I honestly miss the old school NBA ball where players actually could play through contact and were more in tuned with the tactical component of the game instead of just hurling up step back threes all game. Coming into the nineties, the NBA was poised for a new and revolutionary face to take over the game following the eighties reign of Magic and Bird. Air Jordan was a highlight reel that was unlike anything the world had scene prior, yet he faltered in the playoffs for countless years with the lack of great players around him or a physical foundation to withstand the Bad Boy Pistons in the late eighties. The sheer drive and tactical determination really set in in the early nineties and throughout the rest of the decade to cement Jordan’s legacy.

If you want something you’ve never had, you must be willing to do something you’ve never done.
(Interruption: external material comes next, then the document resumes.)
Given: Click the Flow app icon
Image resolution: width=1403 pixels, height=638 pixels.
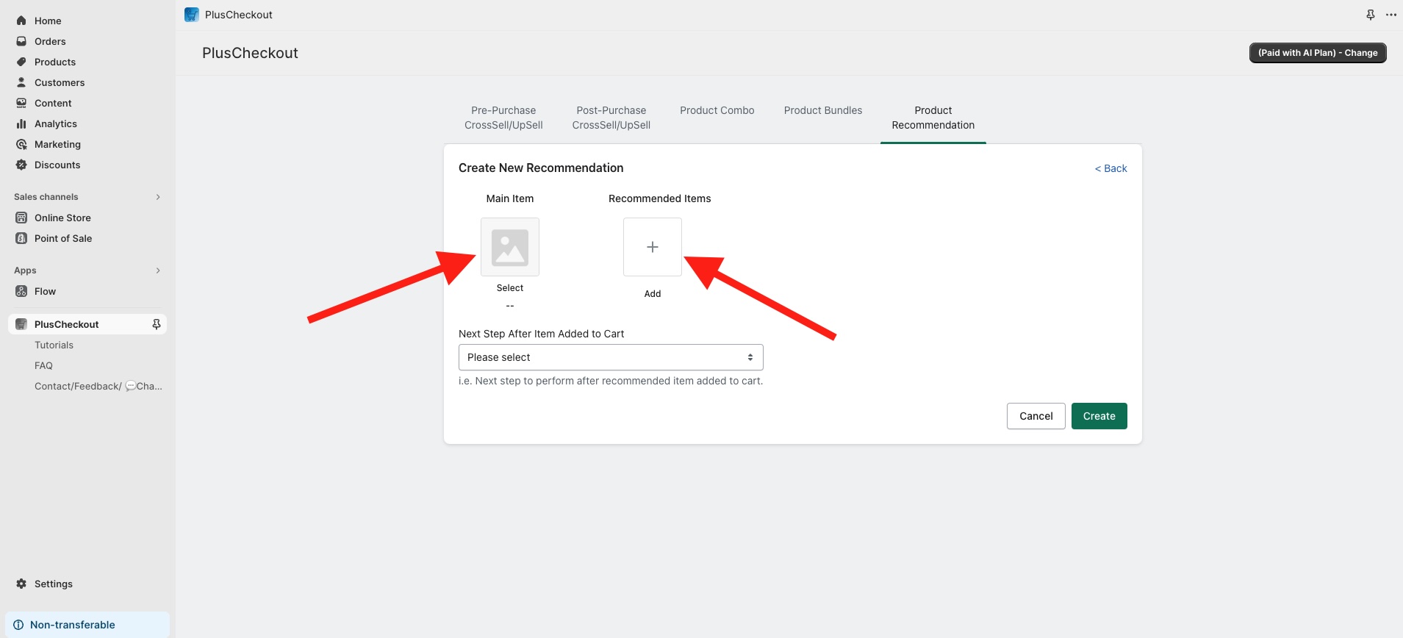Looking at the screenshot, I should click(x=21, y=291).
Like any good story of a small boy maturing into a strong man, there is hard work and discipline that goes into the journey. It’s no surprise that Jordan was a relentless worker both in the gym and the court. Tim Grover, now world-renowned trainer, came onto the scene in 1990 to drastically change the trajectory of how Jordan’s career would unfold. Like most of the upper-echelon of athletes, Jordan had all the skills in the world to dazzle opponents and defenses but had a frail foundation when it came to the physical aspect of the game. Tim Grover saw the opportunity to build up Jordan’s physique through a unique weight-training program. With no experience training professional athletes prior, Grover was given 30 days to train Jordan; 30 days turned into 15 years and six championships to his name.
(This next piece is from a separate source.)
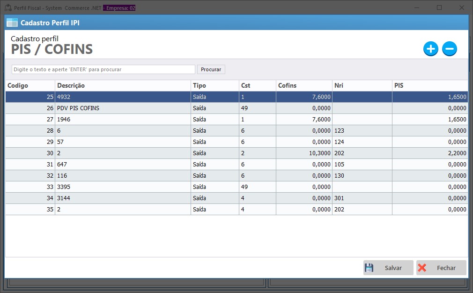Click the Cofins column header

tap(303, 86)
Outside of the physical aspect, the mental aspect came into the picture with revolutionary coach Phil Jackson. Prior to Phil Jackson, Jordan was accustomed to carrying the team by handling the ball on nearly every single possession up the court. Phil Jackson, along with assistant Tex Winter, revolutionized the Bull’s offense with the triangle offense that forced the ball out of Jordan’s hands more than he would have liked to when initially presented the idea. The artistry of spacing to get the defense into a funk was pivotal to the Bull’s legendary nineties run.

Above both the game’s tactics and physicality, it’s the mind games and head space that Jordan tinkered with that has me, as with most people, truly amazed. Here’s a man who says he wants to win at any and all costs to get to the ultimate goal of winning an NBA championship. On the court, whether it was in practice with his teammates or in a game against another team, Jordan always found a way to mess with the psyche of his adversaries through his piercing trash talk remarks to test whether or not they were willing to step up to the challenge. More often than not, he got the best out of his opponents by having them shy away from the moment and lower themselves knowing who and what they were up against in Jordan. He would go even as far as contriving story lines for himself to pit him against his direct competition as a way to fuel his motivation. As for his teammates, that’s where tough love fortunately paid off; a cold, brutally honest leadership style sunk into the heads of his teammates such that they were able to elevate their games to a level that Jordan could respect. Six championships later, I don’t think any one of them could really complain.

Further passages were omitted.